Let X be a random variable with a probability density. We keep drawing observations from X and, from time to time, an observation will be larger than all previously drawn observations : this observation is then called a "record", and its value a record value, or, more precisely, an upper record value.
This animation illustrates the concept of "record value".
* The upper frame displays an exponential distribution. It is the distribution from which we are going to repetitively draw observations.
* The control "Record order" displays the order of the record whose distribution will be displayed.
- The first observation is obviously a record, albeit a trivial one. We call it the record of order 0.
- The order 1 record (or "First record") is the first observation whose value is larger than that of the first one.
- The order 2 record (or "Second record") is the first observation whose value is larger than that of the order 2 record.
- More generally, the order n record (or "nth record) is the first observation whose value is larger than that of the order (n - 1) record.
By default, the selected order is 3. This means that we are going to focus our attention on the distribution of the order 3 record.
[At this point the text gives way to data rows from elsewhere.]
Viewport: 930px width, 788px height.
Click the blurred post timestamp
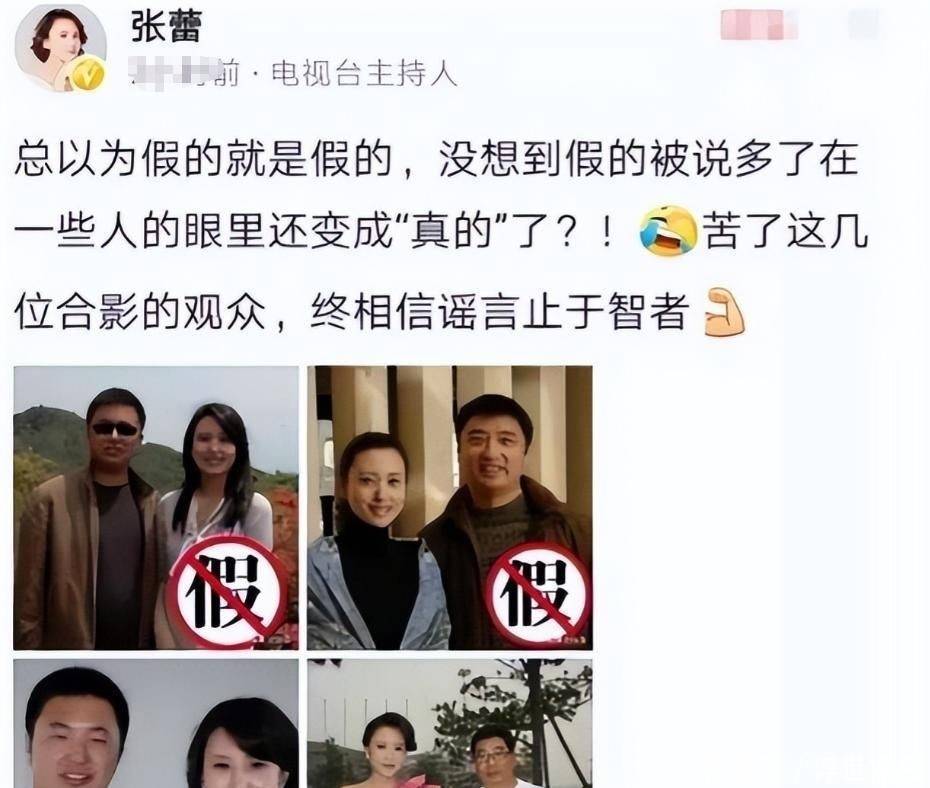184,74
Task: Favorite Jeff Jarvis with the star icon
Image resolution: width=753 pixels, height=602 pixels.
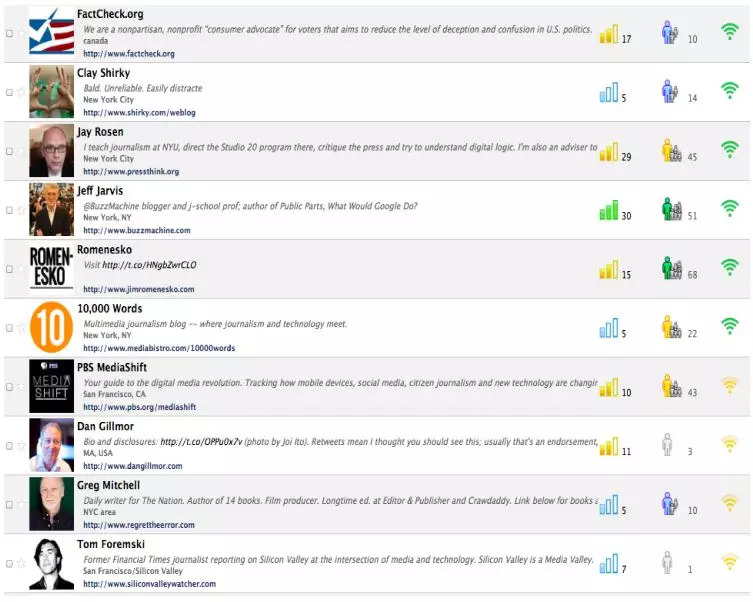Action: [21, 210]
This distribution is displayed in the lower frame.
* Click on "Next". The first observation is drawn. It is the trivial order 0 record, but a record nonetheless, and as such, it is displayed as a red dot.
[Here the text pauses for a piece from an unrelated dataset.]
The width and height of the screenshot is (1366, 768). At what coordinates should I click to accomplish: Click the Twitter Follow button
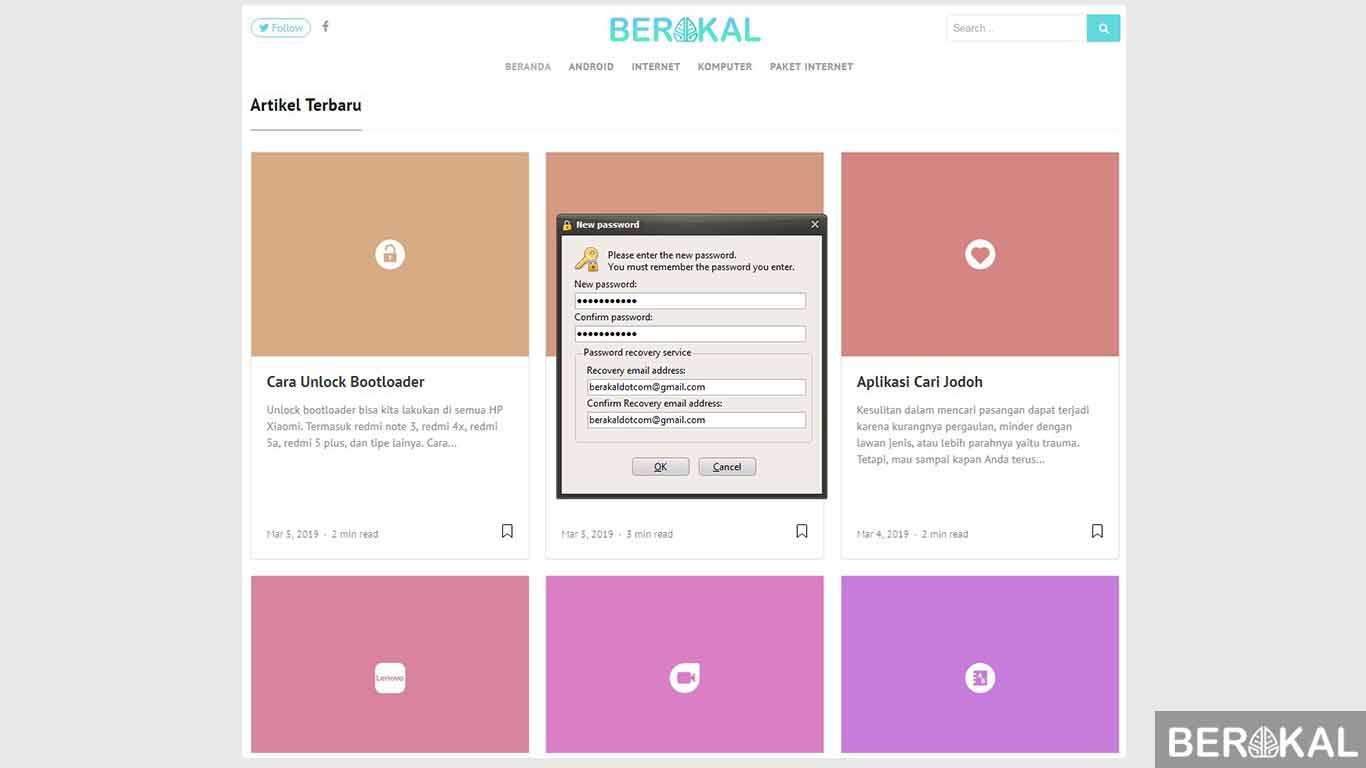point(280,28)
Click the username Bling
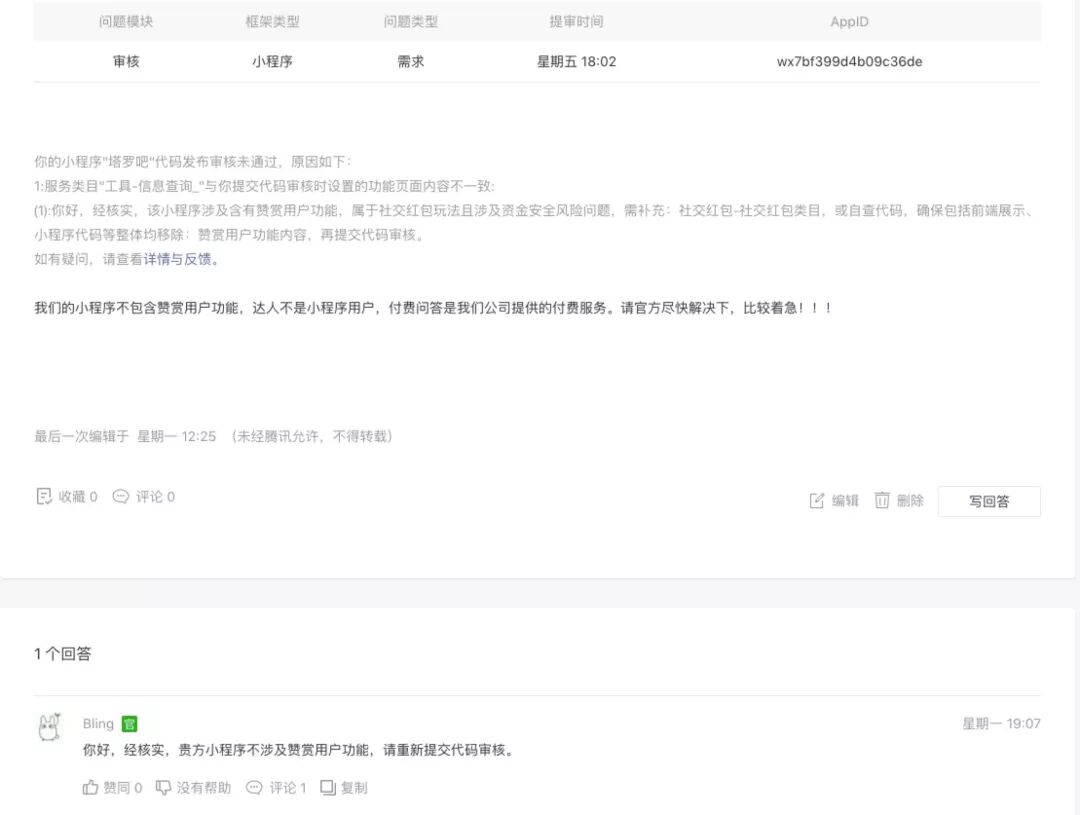The image size is (1080, 815). click(x=98, y=723)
* Keep clicking on "Next". Every click generates a new observation.
- If this observation is smaller than the last record, it is displayed as a green dot.
- But if this new observation is larger than the last record, its is a new record, and is displayed as a red dot. The previously obtained record is kept on the scene, but is now pink.
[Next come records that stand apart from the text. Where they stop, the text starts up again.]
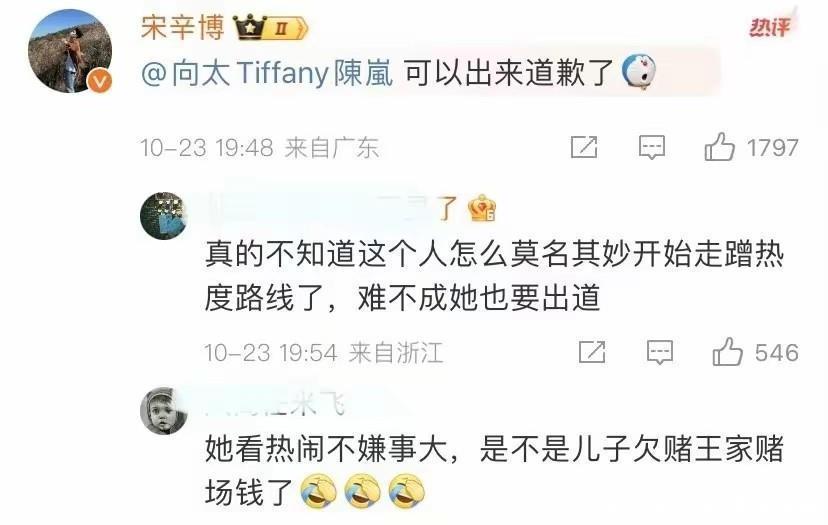This screenshot has height=525, width=828.
Task: Click the username 宋辛博
Action: coord(183,26)
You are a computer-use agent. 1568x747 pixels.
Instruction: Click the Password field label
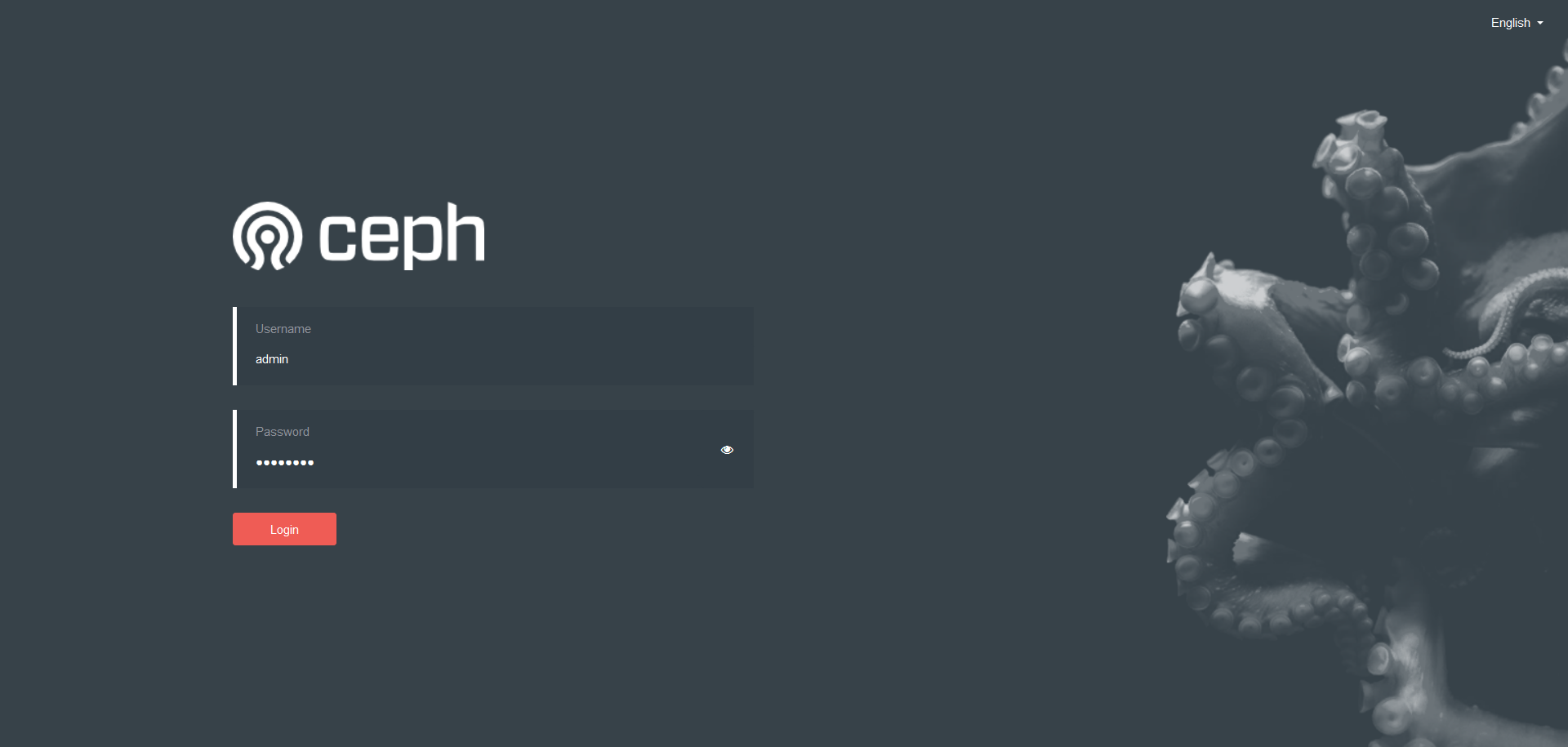(282, 432)
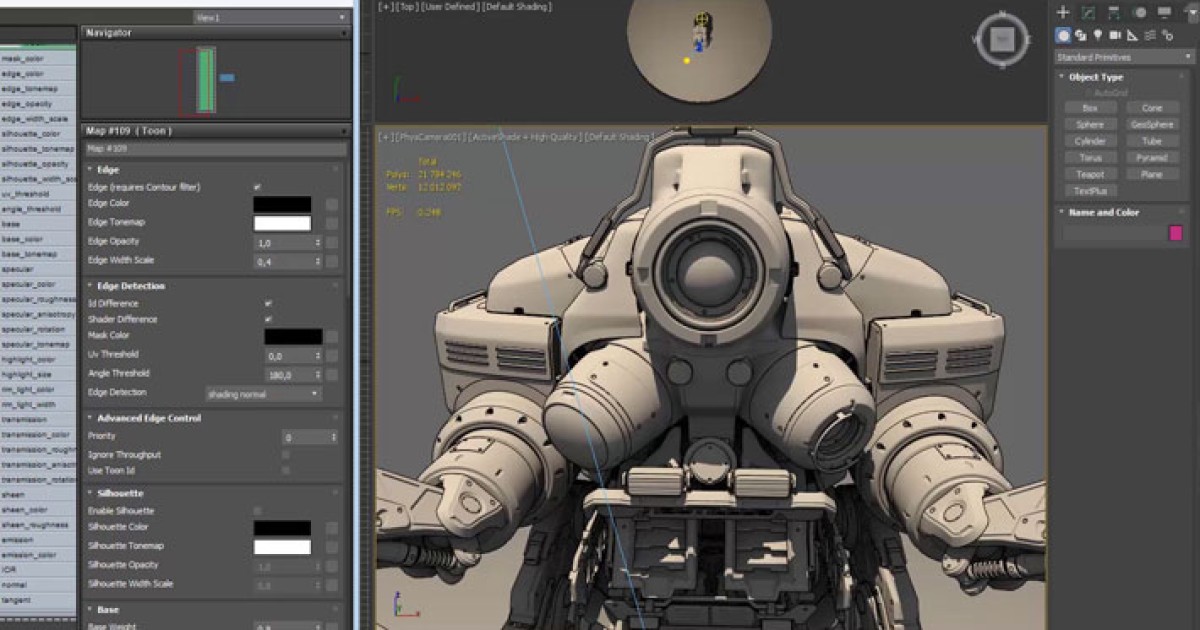
Task: Select the Cameras category icon
Action: [1116, 35]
After the third record has been drawn, the display is reset and a new sequence of draws may begin.
* Click on "Go". Observations are now drawn automatically, and the lower frame displays the build-up of the histogram of the distribution of the selected order record. We'll show that this distribution is a Gamma distribution.
The vertical scale is arbitrary, and adjusted so that the height of the mode of the Gamma distribution is always the same whatever the selected record order.
* Click on "Reset", and the select the option "Uniform". We now study the distribution of the lower records of the uniform distribution. We calculate this distribution in the Tutorial below.
The beauty of this animation is that it requires cheating, but in an honest way.
Cheating is necessary. For suppose that a record of the exponential distribution (whose order is lower than the selected order) happens by chance to be rather large. Then you might be sitting in front of your computer screen forever (as we did), waiting for this record to be beaten, and you'd then leave this site sooner than we would like you to.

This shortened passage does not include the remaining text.